Reg explained how to join everything together with copper nails, rove the top couple of planks, the bottom ones, the ribs and then all the knees. Reg used ‘grown knees’ from the bush, lovely angled branches. Bruce went searching in the bush behind Howrah and found just the right shapes.
Reg wanted Bruce to have a decent ‘grown’ breasthook so he gave Bruce a piece of wattle root in an elegant elbow shape. Bruce cut it with a band saw and made one breasthook out of the lovely piece and installed it snugly into the bow.
The boat was finally complete. Bruce had to remove the double doors from the side of the house to get it out into the yard. He carefully hoisted it onto the trailer and drove down to Sandy Bay to show Reg, full of trepidation as to whether it would pass muster. The keen-eyed master boat builder walked around it slowly, examining the shape, running his fingers over the joins, inspecting the fittings… every inch, Bruce sweating the whole time. In fact, after ten minutes of scrutiny, Bruce was certain, “He doesn’t like it, I’ve done something wrong, it’s terrible… he’ll say, I better put the axe through it.”
Finally Reg straightened up, looked the young man in the eye and said, “That dinghy is worth 12 pound a foot of anybody’s money.”
Bruce was jubilant. A man with a keen eye for prices, he knew this was exactly the amount Reg charged for his own workmanship. He was grinning like a Cheshire cat, but most of all, hugely relieved.

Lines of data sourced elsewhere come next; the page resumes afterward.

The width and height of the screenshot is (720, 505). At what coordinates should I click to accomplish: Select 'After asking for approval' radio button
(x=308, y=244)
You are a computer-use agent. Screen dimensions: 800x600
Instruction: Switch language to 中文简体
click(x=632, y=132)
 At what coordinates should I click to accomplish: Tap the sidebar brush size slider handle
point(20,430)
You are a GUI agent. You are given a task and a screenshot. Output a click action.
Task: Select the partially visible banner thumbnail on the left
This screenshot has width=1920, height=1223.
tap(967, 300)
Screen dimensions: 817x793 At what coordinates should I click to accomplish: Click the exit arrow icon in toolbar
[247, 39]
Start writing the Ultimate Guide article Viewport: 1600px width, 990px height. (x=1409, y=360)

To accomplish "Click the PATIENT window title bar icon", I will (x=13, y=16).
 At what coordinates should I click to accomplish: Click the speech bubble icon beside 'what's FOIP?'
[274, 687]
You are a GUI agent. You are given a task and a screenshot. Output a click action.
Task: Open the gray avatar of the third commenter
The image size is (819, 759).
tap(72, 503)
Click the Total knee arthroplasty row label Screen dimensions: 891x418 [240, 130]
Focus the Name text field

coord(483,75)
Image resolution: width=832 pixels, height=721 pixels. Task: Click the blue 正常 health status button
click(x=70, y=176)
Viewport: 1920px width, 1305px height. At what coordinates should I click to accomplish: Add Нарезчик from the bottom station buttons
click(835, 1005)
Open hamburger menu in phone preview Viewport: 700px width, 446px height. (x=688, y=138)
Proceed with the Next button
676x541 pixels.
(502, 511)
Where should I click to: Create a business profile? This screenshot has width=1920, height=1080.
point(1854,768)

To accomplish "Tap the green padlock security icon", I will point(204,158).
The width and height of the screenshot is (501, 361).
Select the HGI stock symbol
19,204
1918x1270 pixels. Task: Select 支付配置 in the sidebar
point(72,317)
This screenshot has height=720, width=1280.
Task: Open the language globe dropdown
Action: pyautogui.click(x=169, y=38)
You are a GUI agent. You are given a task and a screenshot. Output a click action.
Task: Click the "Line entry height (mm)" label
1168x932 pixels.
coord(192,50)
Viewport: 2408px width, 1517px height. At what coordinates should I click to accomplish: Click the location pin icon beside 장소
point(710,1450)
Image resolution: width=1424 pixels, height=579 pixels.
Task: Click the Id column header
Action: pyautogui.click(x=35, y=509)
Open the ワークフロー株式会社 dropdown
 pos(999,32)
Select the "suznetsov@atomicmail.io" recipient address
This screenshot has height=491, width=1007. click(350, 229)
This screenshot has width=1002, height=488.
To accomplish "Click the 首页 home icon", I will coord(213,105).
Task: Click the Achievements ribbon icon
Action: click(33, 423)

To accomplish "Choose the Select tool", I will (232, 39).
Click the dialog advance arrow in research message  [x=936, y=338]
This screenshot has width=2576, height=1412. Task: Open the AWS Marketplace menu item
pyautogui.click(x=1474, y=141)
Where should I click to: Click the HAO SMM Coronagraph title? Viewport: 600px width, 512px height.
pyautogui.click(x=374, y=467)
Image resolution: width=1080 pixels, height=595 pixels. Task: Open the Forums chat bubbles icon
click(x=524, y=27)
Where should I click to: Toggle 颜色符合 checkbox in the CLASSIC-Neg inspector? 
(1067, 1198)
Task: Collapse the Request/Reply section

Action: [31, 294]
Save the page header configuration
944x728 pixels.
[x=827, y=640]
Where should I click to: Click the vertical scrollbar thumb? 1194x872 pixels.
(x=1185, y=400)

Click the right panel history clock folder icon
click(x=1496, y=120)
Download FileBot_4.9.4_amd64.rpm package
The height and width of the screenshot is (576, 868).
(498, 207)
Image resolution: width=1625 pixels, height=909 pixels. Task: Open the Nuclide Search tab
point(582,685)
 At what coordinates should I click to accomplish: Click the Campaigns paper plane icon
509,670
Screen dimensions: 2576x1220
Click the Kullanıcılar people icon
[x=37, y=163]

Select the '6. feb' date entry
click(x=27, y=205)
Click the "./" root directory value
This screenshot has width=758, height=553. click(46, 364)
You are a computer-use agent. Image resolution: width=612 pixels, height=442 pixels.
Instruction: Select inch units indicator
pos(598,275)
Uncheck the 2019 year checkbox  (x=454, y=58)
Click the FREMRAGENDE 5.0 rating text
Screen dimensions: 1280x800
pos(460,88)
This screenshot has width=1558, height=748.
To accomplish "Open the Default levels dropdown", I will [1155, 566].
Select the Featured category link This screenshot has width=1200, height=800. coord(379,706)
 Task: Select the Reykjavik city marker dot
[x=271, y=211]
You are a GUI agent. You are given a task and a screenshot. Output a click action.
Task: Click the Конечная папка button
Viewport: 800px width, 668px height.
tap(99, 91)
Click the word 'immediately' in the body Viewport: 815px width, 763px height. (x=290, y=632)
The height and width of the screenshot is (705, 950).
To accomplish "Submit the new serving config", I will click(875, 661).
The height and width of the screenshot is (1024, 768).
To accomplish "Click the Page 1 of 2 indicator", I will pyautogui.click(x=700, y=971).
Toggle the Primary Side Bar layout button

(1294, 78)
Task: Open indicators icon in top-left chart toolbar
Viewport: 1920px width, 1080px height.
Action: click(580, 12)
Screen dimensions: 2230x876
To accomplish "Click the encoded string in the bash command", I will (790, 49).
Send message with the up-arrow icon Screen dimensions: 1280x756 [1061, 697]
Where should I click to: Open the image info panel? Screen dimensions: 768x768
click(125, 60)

Fitted with a 4 horse Johnson and a pair of cut down racing scull oars The Dinghy became a much-loved fishing vessel. Every Spring Bruce would put The Dinghy on the front lawn and hook up the hose with a trickle of water, bungs in, to let it “take up”. It would be days before it held water, leaking through the gaps in the cold, shrunken planks, then timbers gradually swelling, breathing, coming to life again.
Recalled by the youngest of Bruce’s sons, Colin:
“When I was very little I soon got bored of fishing and instead liked to simply sit in the bow or centre thwart watching Mum, Dad, or one of my older siblings haul in and land the ‘flatties’ flapping and bouncing on the deck, the more exuberant ones shimmying down between the bottom boards and the hull, or sloshing about in the stern. I have very fond memories of sitting in the bow with the wind in my hair watching the water rush past with the white 4 horse Johnson outboard (and later redline 6 horse Mercury) propelling us to the ‘spot’. Under oar power – and sometimes I’d get to have a turn – was a different, more peaceful experience, with the gentle waves lapping around the hull making a sweet, tinkling timbre like a great big beautiful percussion instrument.”
So many wonderful memories in this labour of love, a combination of the determination and natural talent of one young man, guided and supported by the expertise and wisdom of a master, in the grand tradition of the passing-on of knowledge and craft.